Alla scuola internazionale

credere

di Emanuele Fant  per Credere

Quando, un anno fa, mio figlio si è diplomato all’asilo, abbiamo compreso immediatamente che la scelta per il suo ciclo di studi successivo sarebbe stata fondamentale. C’era chi si ispirava al metodo Montessori, gli steineriani, la galassia degli istituti cattolici. Noi abbiamo optato per la scuola internazionale. Ormai è in seconda, e quando mi cita a memoria i nomi del registro, mi stupisce con quanta fantasia sia stato messo insieme quell’elenco di fonemi impronunciabili.  

La berbera Omnia gli ha mostrato i segni di una tradizione suggestiva: sua madre le dipinge i polsi e le mani con le henné quando c’è qualcosa da festeggiare; la sua occasione preferita è il ritorno di papà, dopo le lunghe trasferte per lavoro. Greta, la svedese, ha una carta infallibile per farsi invidiare: dalle sue parti Babbo Natale consegna pacchetti migliori perché, all’inizio del giro, non sono ancora usurati dalle intemperie (pare inoltre che, arrivando prima le letterine, gli gnomi dispongano di maggiore preavviso, quindi fabbrichino doni più complessi). Rayan gli ha presentato nei particolari tutte le qualità di salumi fatti apposta per i mussulmani, senza maiale dentro; a suo dire sono buonissimi e adesso mio figlio sogna di poterli assaggiare e forse, con questa scusa, faranno i compiti insieme. Aya sostiene che la Romania è un posto incantevole dove passare i ponti lunghi e le vacanze di Natale, ci sono pure le montagne con la neve che fa meno storie a cadere rispetto a quella dell’arco alpino. Anche Mohamed gli ha dato silenziosamente una lezione: all’inizio della prima non sapeva un’acca di italiano, ma ha dimostrato che si può pure dialogare con gli sguardi. Da lui ha appreso che la motivazione conta più del passaporto: dopo un anno legge meglio degli autoctoni.

DATI FORNITI:
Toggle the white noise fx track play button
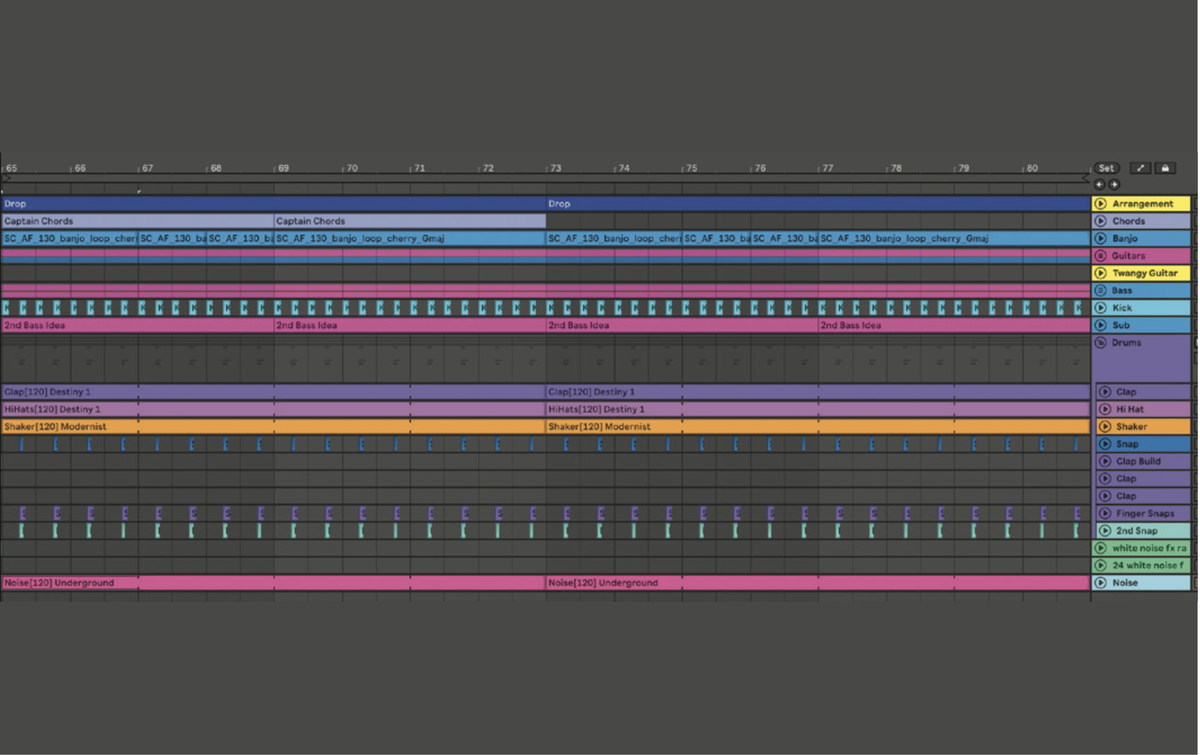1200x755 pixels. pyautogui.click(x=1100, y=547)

COSA FARE: Trascrivi per intero, senza cambiare nulla, il testo sulla scuola internazionale. I dati non hanno alcun ruolo in questo lavoro.

RISPOSTA:
Alla scuola internazionale

credere

di Emanuele Fant  per Credere

Quando, un anno fa, mio figlio si è diplomato all’asilo, abbiamo compreso immediatamente che la scelta per il suo ciclo di studi successivo sarebbe stata fondamentale. C’era chi si ispirava al metodo Montessori, gli steineriani, la galassia degli istituti cattolici. Noi abbiamo optato per la scuola internazionale. Ormai è in seconda, e quando mi cita a memoria i nomi del registro, mi stupisce con quanta fantasia sia stato messo insieme quell’elenco di fonemi impronunciabili.  

La berbera Omnia gli ha mostrato i segni di una tradizione suggestiva: sua madre le dipinge i polsi e le mani con le henné quando c’è qualcosa da festeggiare; la sua occasione preferita è il ritorno di papà, dopo le lunghe trasferte per lavoro. Greta, la svedese, ha una carta infallibile per farsi invidiare: dalle sue parti Babbo Natale consegna pacchetti migliori perché, all’inizio del giro, non sono ancora usurati dalle intemperie (pare inoltre che, arrivando prima le letterine, gli gnomi dispongano di maggiore preavviso, quindi fabbrichino doni più complessi). Rayan gli ha presentato nei particolari tutte le qualità di salumi fatti apposta per i mussulmani, senza maiale dentro; a suo dire sono buonissimi e adesso mio figlio sogna di poterli assaggiare e forse, con questa scusa, faranno i compiti insieme. Aya sostiene che la Romania è un posto incantevole dove passare i ponti lunghi e le vacanze di Natale, ci sono pure le montagne con la neve che fa meno storie a cadere rispetto a quella dell’arco alpino. Anche Mohamed gli ha dato silenziosamente una lezione: all’inizio della prima non sapeva un’acca di italiano, ma ha dimostrato che si può pure dialogare con gli sguardi. Da lui ha appreso che la motivazione conta più del passaporto: dopo un anno legge meglio degli autoctoni.